Many influences factor into the decision-making process of pursuing a fellowship: relationships, family, available opportunities, geography and academic interest… to name a few. Although, debt does not appear to be a factor in physicians pursuing non-procedural fellowships.3 Post-residency fellowships offer a higher level of focused education to apply specific skills in clinical practice. It also equips physicians with additional resources for pursuing careers in research and education. A recent study demonstrated that fellowship-trained dermatologists had a higher level of scholarly productivity when compared to non-fellowship trained dermatologists in an academic setting.4 Overall, this investment of additional training can open the door to new opportunities, mentors and ultimately shape one’s career.

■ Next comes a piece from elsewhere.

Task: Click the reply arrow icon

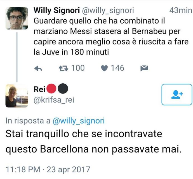Action: 38,69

1. American Medical Association. FREIDA Online. https://freida.ama-assn.org/Freida/user/specStatisticsSearch.do?method=viewGraduates&pageNumber=3&spcCd=080. Accessed May 28, 2016.
2. Park KK. Fellowships after dermatology residency: the traditional and beyond. Cutis. 2015;95:E31-34.
3. Javorsky E,Kostecki J, Kimball AB. The relative popularity of nonprocedural dermatology fellowships. J Am Acad Dermatol. 2012:66:693-4.
4. John AM, Gupta AB, John ES, Lopez SA, Lee B, and Lambert WC. The Impact of Fellowship Training on Scholarly Productivity in Academic Dermatology. Cutis. 2016;97:353-8.